Problem to work on - Each entry that follows must be output without any deviation.

++++++

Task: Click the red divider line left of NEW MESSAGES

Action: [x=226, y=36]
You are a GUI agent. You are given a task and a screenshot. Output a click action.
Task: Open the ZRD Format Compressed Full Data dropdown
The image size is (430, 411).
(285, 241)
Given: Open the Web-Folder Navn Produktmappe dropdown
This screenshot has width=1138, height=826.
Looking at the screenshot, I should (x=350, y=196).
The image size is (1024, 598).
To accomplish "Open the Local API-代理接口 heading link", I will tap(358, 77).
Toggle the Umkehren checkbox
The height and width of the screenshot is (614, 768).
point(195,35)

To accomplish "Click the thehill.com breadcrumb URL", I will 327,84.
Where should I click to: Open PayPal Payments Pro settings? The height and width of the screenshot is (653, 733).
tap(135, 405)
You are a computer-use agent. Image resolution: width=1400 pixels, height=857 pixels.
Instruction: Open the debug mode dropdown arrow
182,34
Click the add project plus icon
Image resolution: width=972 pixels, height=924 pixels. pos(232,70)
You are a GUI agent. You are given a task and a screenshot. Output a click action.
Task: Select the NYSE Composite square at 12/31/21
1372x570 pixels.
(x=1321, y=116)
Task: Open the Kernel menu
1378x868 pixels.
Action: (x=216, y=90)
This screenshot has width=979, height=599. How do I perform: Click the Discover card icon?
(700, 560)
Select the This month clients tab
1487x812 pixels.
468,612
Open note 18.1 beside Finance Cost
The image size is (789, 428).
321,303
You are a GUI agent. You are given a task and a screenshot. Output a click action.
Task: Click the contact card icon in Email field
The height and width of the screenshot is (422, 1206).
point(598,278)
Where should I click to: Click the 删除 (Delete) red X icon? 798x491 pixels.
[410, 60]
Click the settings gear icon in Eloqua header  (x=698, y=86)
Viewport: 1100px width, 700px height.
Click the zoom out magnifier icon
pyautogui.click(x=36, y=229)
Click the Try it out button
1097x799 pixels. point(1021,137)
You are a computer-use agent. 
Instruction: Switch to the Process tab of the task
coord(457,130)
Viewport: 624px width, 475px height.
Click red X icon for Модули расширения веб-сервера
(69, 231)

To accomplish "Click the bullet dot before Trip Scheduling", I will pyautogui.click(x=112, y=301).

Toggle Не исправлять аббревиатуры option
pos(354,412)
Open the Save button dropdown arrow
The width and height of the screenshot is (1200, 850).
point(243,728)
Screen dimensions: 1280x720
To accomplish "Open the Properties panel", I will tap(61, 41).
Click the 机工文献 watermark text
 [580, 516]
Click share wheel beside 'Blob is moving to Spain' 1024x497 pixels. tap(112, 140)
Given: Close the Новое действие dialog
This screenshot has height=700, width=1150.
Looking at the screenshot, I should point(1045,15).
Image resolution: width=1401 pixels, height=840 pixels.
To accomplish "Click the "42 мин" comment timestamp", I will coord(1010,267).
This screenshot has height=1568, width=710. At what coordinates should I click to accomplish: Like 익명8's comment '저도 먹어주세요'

++++++

Answer to this task -
Task: Click the red divider line left of NEW MESSAGES

Action: [x=226, y=36]
You are a GUI agent. You are given a task and a screenshot. Output a click action.
Task: Open the ZRD Format Compressed Full Data dropdown
The image size is (430, 411).
(285, 241)
Given: Open the Web-Folder Navn Produktmappe dropdown
This screenshot has width=1138, height=826.
Looking at the screenshot, I should (x=350, y=196).
The image size is (1024, 598).
To accomplish "Open the Local API-代理接口 heading link", I will tap(358, 77).
Toggle the Umkehren checkbox
The height and width of the screenshot is (614, 768).
point(195,35)

To accomplish "Click the thehill.com breadcrumb URL", I will 327,84.
Where should I click to: Open PayPal Payments Pro settings? The height and width of the screenshot is (653, 733).
tap(135, 405)
You are a computer-use agent. Image resolution: width=1400 pixels, height=857 pixels.
Instruction: Open the debug mode dropdown arrow
182,34
Click the add project plus icon
Image resolution: width=972 pixels, height=924 pixels. pos(232,70)
You are a GUI agent. You are given a task and a screenshot. Output a click action.
Task: Select the NYSE Composite square at 12/31/21
1372x570 pixels.
(x=1321, y=116)
Task: Open the Kernel menu
1378x868 pixels.
Action: (x=216, y=90)
This screenshot has width=979, height=599. How do I perform: Click the Discover card icon?
(700, 560)
Select the This month clients tab
1487x812 pixels.
468,612
Open note 18.1 beside Finance Cost
The image size is (789, 428).
321,303
You are a GUI agent. You are given a task and a screenshot. Output a click action.
Task: Click the contact card icon in Email field
The height and width of the screenshot is (422, 1206).
point(598,278)
Where should I click to: Click the 删除 (Delete) red X icon? 798x491 pixels.
[410, 60]
Click the settings gear icon in Eloqua header  (x=698, y=86)
Viewport: 1100px width, 700px height.
Click the zoom out magnifier icon
pyautogui.click(x=36, y=229)
Click the Try it out button
1097x799 pixels. point(1021,137)
You are a computer-use agent. 
Instruction: Switch to the Process tab of the task
coord(457,130)
Viewport: 624px width, 475px height.
Click red X icon for Модули расширения веб-сервера
(69, 231)

To accomplish "Click the bullet dot before Trip Scheduling", I will pyautogui.click(x=112, y=301).

Toggle Не исправлять аббревиатуры option
pos(354,412)
Open the Save button dropdown arrow
The width and height of the screenshot is (1200, 850).
point(243,728)
Screen dimensions: 1280x720
To accomplish "Open the Properties panel", I will tap(61, 41).
Click the 机工文献 watermark text
 [580, 516]
Click share wheel beside 'Blob is moving to Spain' 1024x497 pixels. tap(112, 140)
Given: Close the Новое действие dialog
This screenshot has height=700, width=1150.
Looking at the screenshot, I should point(1045,15).
Image resolution: width=1401 pixels, height=840 pixels.
To accomplish "Click the "42 мин" comment timestamp", I will coord(1010,267).
This screenshot has height=1568, width=710. At what coordinates should I click to accomplish: Like 익명8's comment '저도 먹어주세요'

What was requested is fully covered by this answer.